#### Materials provided:
_ _ _ _ _ _ _

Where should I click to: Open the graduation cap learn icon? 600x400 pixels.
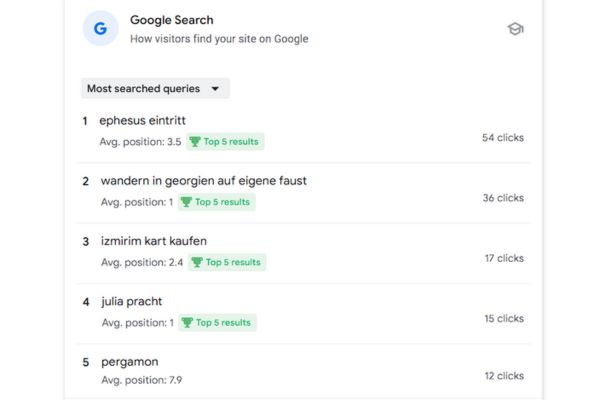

_ _ _ _ _ _ _

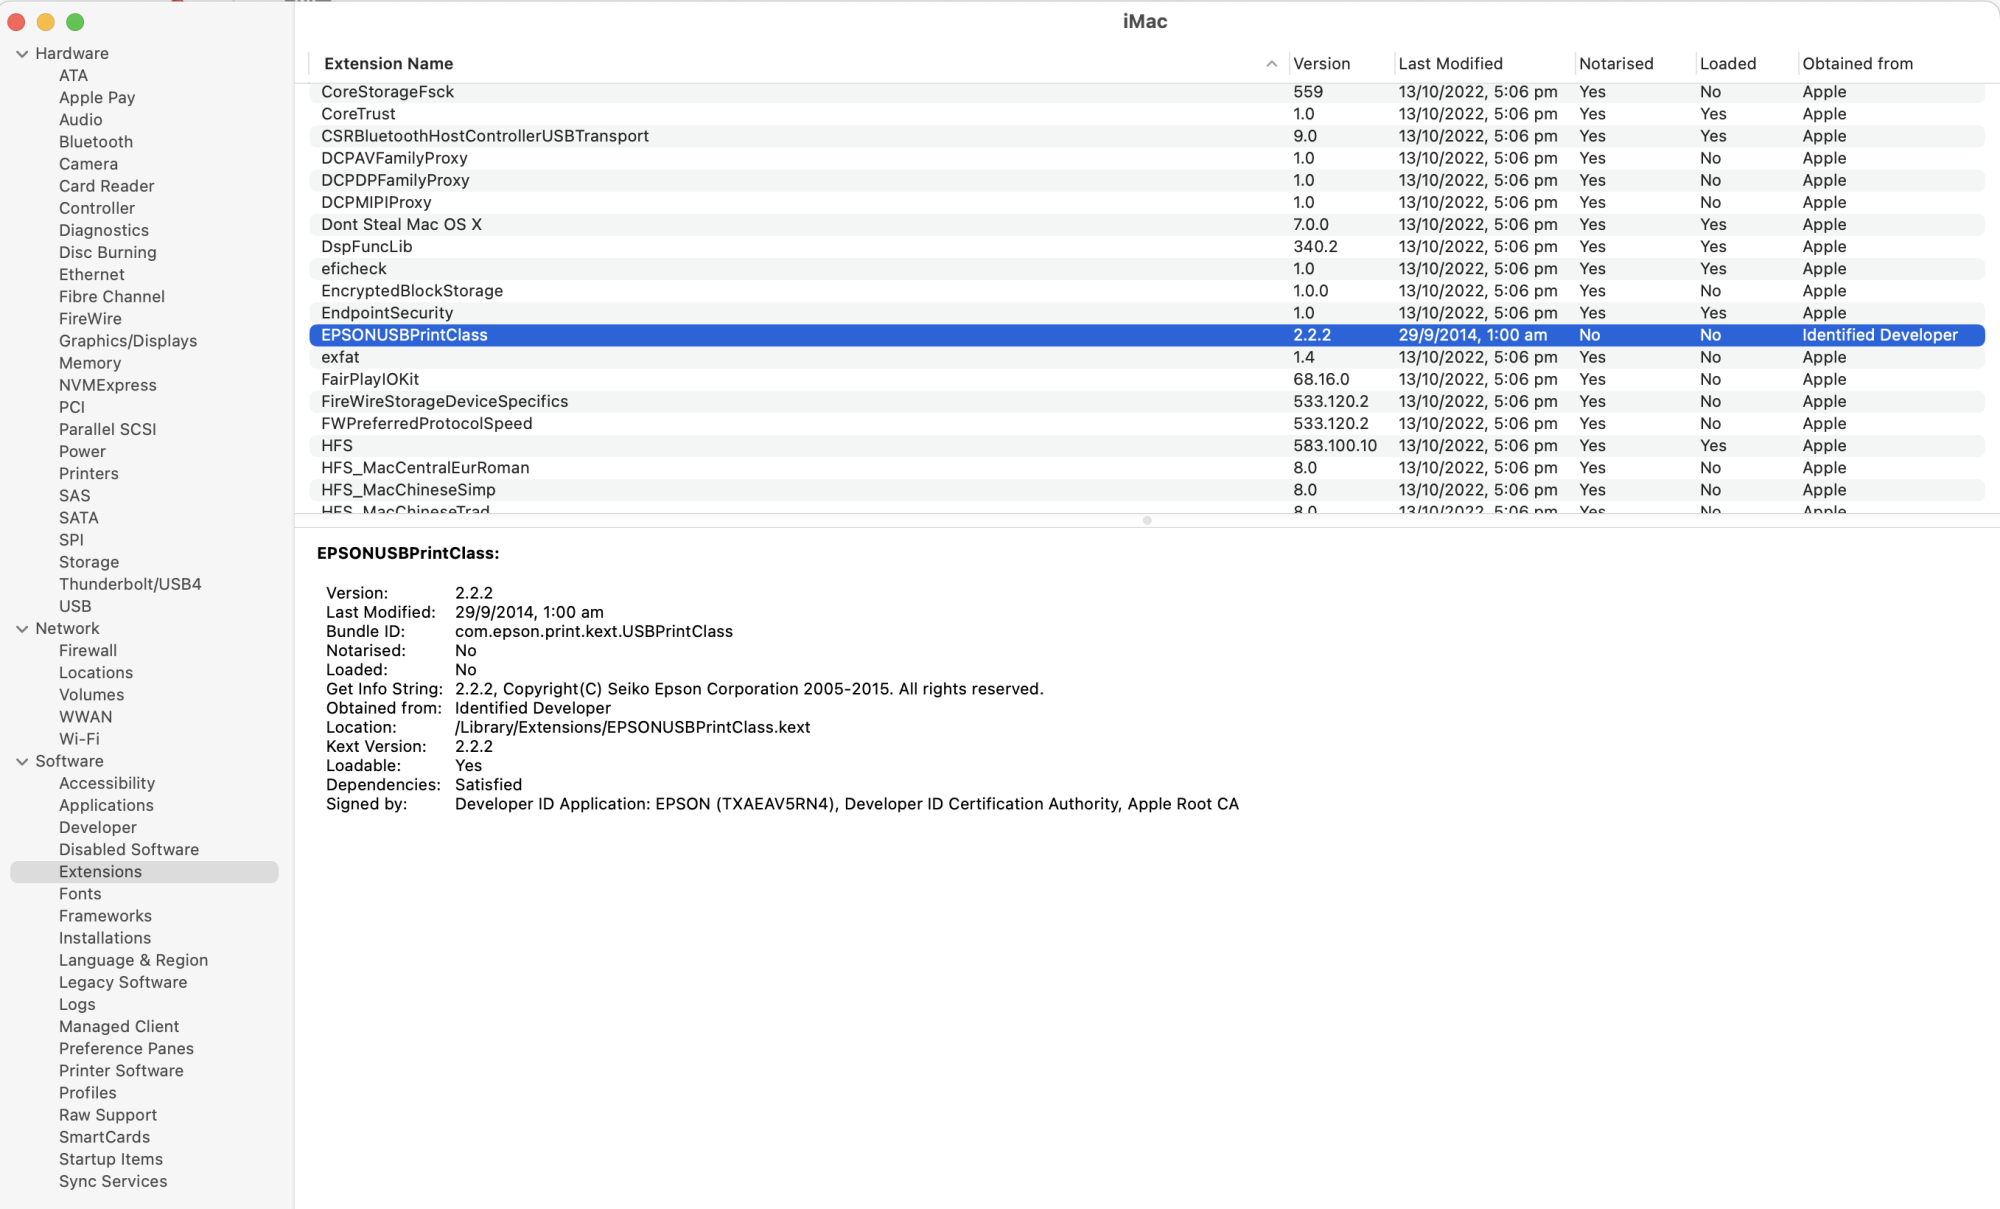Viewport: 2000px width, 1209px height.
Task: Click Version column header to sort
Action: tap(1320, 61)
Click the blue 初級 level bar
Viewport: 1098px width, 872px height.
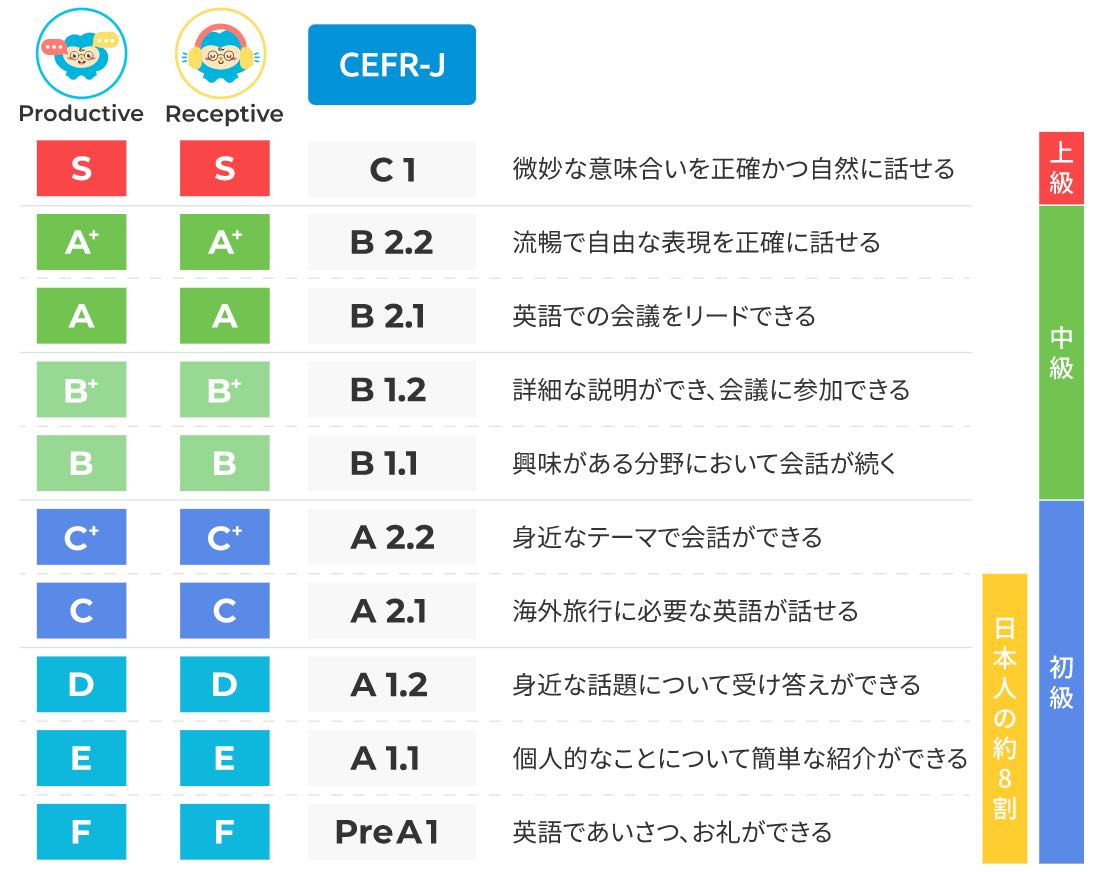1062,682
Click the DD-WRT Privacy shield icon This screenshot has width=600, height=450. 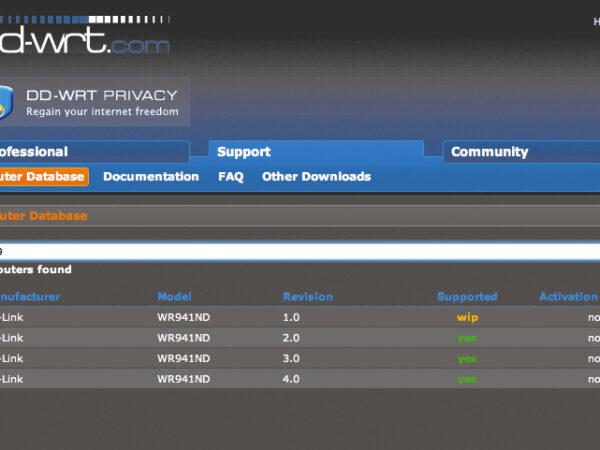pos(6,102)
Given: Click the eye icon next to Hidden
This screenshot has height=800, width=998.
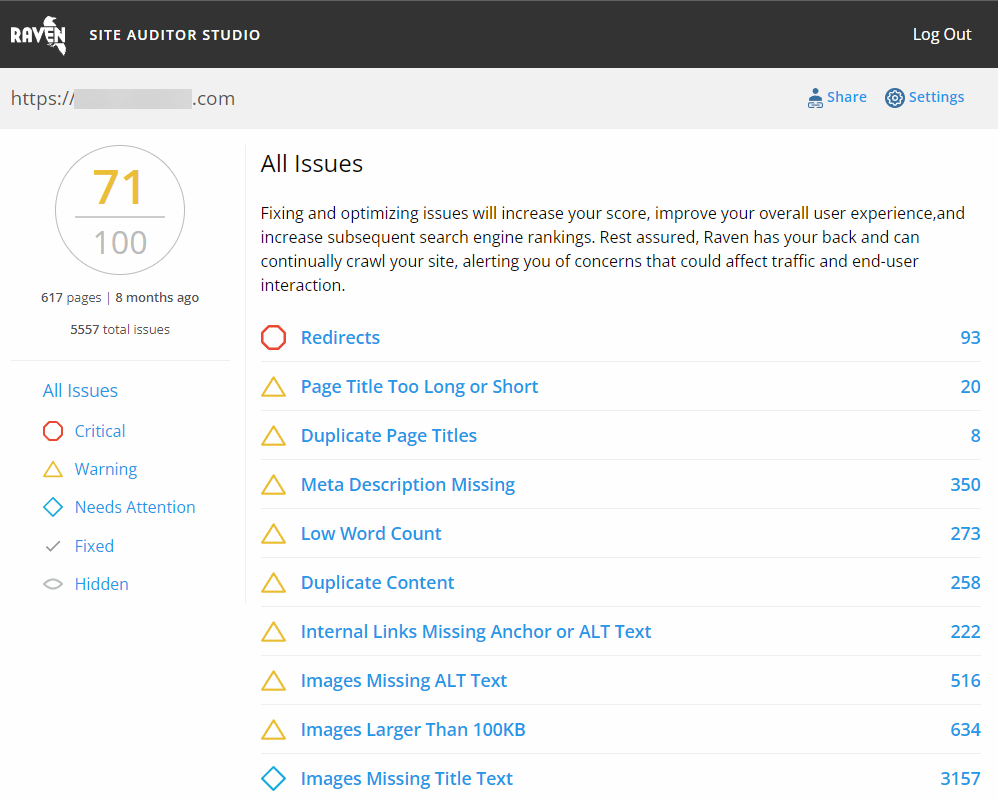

_ _ _ _ _ _ _

Beginning at the line with "Given: Click the eye icon next to Hidden" and stopping after the line with "This screenshot has height=800, width=998.", please write out every line of the data above exactly and nothing else.

Given: Click the eye icon next to Hidden
This screenshot has height=800, width=998.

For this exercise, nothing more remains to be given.